My wife befriended Zarah and she regularly came to our house for dinner. She ate very little, but raved about the tastiness of the jasmine rice that we served. She ate little meat and refused most vegetables. She was quite thin, and had sunken, hollow cheeks from missing teeth. The aid worker who had introduced her to a toothbrush as a teenager was many years too late to save most of her molars. Her wisdom teeth had plenty of room when they erupted in her early twenties. At 23, she could readily pass for 40.
Zarah generally dressed in jeans and a t-shirt. She did not cover her head when in the US, although she was an observant Muslim. One day she gave a scarf to my daughter for a birthday. My wife and I watched amazed as Zarah demonstrated how “wonderful” it was to wear the hijab. She covered her head and held an end of the scarf in front of her face so that just her eyes were showing. Her eyes sparkled and laughed in a way she had never shown us before. My wife and I were frankly uncomfortable at this lesson being taught to our daughter, but we agreed to discuss it with her in private. It was the first and only time we had seen Zarah so animated. She clearly derived some power from the ability to manipulate men through selectively revealed secrecy.

# EXTRACTED DATA:
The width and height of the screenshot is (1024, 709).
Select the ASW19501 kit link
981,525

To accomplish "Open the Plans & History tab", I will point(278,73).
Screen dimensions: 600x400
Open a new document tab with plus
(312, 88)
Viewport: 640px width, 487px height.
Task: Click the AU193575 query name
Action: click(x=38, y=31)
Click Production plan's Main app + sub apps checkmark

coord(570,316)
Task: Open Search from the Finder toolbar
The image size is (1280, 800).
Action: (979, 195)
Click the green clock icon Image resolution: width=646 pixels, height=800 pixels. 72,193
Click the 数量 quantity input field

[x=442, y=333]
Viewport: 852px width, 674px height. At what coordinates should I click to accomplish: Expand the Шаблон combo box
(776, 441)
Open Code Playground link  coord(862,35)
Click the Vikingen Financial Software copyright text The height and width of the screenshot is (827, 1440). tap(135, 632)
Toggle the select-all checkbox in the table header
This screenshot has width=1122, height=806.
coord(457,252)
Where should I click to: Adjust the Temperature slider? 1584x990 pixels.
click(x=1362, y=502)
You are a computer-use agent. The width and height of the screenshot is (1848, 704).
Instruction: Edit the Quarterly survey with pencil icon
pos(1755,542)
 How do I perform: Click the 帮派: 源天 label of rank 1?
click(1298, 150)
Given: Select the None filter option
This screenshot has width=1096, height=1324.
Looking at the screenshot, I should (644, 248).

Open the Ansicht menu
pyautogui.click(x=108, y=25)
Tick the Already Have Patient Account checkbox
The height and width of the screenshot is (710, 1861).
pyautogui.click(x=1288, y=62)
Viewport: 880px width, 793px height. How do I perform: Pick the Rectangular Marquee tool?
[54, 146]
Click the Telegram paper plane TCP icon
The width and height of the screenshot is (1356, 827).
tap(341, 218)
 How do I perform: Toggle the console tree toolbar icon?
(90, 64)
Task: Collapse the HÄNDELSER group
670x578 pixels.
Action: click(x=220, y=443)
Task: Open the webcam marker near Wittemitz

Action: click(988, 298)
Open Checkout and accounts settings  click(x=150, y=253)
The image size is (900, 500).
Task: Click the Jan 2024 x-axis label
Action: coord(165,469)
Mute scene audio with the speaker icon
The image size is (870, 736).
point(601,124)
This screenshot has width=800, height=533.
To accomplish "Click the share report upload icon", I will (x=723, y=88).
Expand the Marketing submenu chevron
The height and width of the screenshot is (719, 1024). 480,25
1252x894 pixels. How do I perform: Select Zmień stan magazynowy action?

# WHAT THIS EXERCISE ASKS:
a) Rewrite the account of Zarah from "My wife befriended" to "pass for 40.", substituting "basmati rice" for "jasmine rice".
b) Answer these questions using the account of Zarah:
(i) What food served at dinner did Zarah rave about?
(ii) What did Zarah generally wear?
(iii) What did Zarah give the narrator's daughter for a birthday?
c) Continue the account of Zarah after its final sentence.

# TASK-BY-TASK OUTPUTS:
a)
My wife befriended Zarah and she regularly came to our house for dinner. She ate very little, but raved about the tastiness of the basmati rice that we served. She ate little meat and refused most vegetables. She was quite thin, and had sunken, hollow cheeks from missing teeth. The aid worker who had introduced her to a toothbrush as a teenager was many years too late to save most of her molars. Her wisdom teeth had plenty of room when they erupted in her early twenties. At 23, she could readily pass for 40.

b)
(i) The jasmine rice.
(ii) Jeans and a t-shirt.
(iii) A scarf.

c)
Zarah’s attempt at feminine manipulation, and the natural way she fell into it, stood in stark contrast to her educational experience. She spoke Urdu, Pashto, Dari, and English. On the surface she had much admirable life experience. She had survived the camps, and managed to get herself to the US for a free tertiary education. Yet everything was not as rosy as it first appeared. Her primary schooling had been abysmal if not absent. It seems naive in retrospect for anyone to think that she could be thrown directly into a US university. She managed to pass most classes but showed an almost profound lack of insight. She was missing basic geography, an understanding of political systems, and had effectively no understanding of mathematics. She was also missing a lot of the grammar she needed to write her assignments. It was not just that she came to English late. She did not understand those concepts in any other language. She spoke something more akin to trade creoles, being functionally illiterate but able to get by in daily activities. Her attempts at translation for the US military had not gone well. The economics degree that she earned could not, in the end, be compared fairly to those earned by her classmates.
Bernadette told a story to change the topic. She named a date that seemed impossibly early to Zarah who, by noticing the ages of our children, presumed us to be in our early thirties. When corrected that we were in our late forties, Zarah’s face registered shock and disbelief. “In my country, you would be dead!” she exclaimed. Indeed, life expectancy in her home country was then a shocking 42 years of age. Zarah’s father was 44 at the time and had been invalided for no obvious reason for some years. Life expectancy has since skyrocketed to around 60 for babies born in 2015, presuming the country manages to maintain some form of peace.
Zarah’s experience resonates with the tradeoffs of modern tribal life. She felt a deep sense of belonging, but suffered greatly from the lack of safety. She felt strongly attached to her relatives, but had few friends. She was in constant contact with her sister, studying in Japan, via Skype. She had no conception of how the Internet worked. The other Afghan girls at the university would not include her in their social circle because she was not from the right family. She had entered a global world and felt very much the fish out of water. In the end, she elected to remain in the United States instead of returning home. The threat of physical violence overcame the lure of the tribe. She is currently undergoing dental reconstructive surgery.